Collected data entries:
┌────────

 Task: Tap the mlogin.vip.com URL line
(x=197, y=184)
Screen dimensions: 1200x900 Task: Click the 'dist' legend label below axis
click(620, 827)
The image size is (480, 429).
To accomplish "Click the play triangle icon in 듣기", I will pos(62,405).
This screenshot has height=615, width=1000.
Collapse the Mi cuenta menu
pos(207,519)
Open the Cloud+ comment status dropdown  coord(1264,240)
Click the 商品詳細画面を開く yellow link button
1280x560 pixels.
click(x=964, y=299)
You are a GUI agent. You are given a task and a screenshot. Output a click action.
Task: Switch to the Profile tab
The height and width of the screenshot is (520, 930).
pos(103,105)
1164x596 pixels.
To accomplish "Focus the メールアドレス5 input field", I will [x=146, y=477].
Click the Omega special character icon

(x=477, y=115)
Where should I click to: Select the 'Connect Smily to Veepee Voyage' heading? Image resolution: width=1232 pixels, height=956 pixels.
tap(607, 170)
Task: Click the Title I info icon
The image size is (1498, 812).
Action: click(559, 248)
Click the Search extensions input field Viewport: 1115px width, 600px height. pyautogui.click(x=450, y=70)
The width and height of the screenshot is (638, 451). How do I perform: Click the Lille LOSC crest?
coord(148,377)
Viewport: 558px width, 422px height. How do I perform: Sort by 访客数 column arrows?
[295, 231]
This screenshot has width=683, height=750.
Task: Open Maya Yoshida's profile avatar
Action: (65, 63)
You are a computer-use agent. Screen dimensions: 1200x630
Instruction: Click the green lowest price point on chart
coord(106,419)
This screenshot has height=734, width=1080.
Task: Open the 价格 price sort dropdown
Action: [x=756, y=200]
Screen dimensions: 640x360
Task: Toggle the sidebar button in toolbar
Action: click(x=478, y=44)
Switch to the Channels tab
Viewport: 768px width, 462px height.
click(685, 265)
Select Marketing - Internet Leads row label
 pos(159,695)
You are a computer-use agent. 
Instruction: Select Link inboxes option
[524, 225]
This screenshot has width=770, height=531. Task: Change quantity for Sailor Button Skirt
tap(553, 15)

└────────

- Task item -
Nothing in the data may change. Give it again in full.

- Solution to the problem -
 Task: Tap the mlogin.vip.com URL line
(x=197, y=184)
Screen dimensions: 1200x900 Task: Click the 'dist' legend label below axis
click(620, 827)
The image size is (480, 429).
To accomplish "Click the play triangle icon in 듣기", I will pos(62,405).
This screenshot has height=615, width=1000.
Collapse the Mi cuenta menu
pos(207,519)
Open the Cloud+ comment status dropdown  coord(1264,240)
Click the 商品詳細画面を開く yellow link button
1280x560 pixels.
click(x=964, y=299)
You are a GUI agent. You are given a task and a screenshot. Output a click action.
Task: Switch to the Profile tab
The height and width of the screenshot is (520, 930).
pos(103,105)
1164x596 pixels.
To accomplish "Focus the メールアドレス5 input field", I will [x=146, y=477].
Click the Omega special character icon

(x=477, y=115)
Where should I click to: Select the 'Connect Smily to Veepee Voyage' heading? Image resolution: width=1232 pixels, height=956 pixels.
tap(607, 170)
Task: Click the Title I info icon
The image size is (1498, 812).
Action: click(559, 248)
Click the Search extensions input field Viewport: 1115px width, 600px height. pyautogui.click(x=450, y=70)
The width and height of the screenshot is (638, 451). How do I perform: Click the Lille LOSC crest?
coord(148,377)
Viewport: 558px width, 422px height. How do I perform: Sort by 访客数 column arrows?
[295, 231]
This screenshot has width=683, height=750.
Task: Open Maya Yoshida's profile avatar
Action: (65, 63)
You are a computer-use agent. Screen dimensions: 1200x630
Instruction: Click the green lowest price point on chart
coord(106,419)
This screenshot has height=734, width=1080.
Task: Open the 价格 price sort dropdown
Action: [x=756, y=200]
Screen dimensions: 640x360
Task: Toggle the sidebar button in toolbar
Action: click(x=478, y=44)
Switch to the Channels tab
Viewport: 768px width, 462px height.
click(685, 265)
Select Marketing - Internet Leads row label
 pos(159,695)
You are a computer-use agent. 
Instruction: Select Link inboxes option
[524, 225]
This screenshot has width=770, height=531. Task: Change quantity for Sailor Button Skirt
tap(553, 15)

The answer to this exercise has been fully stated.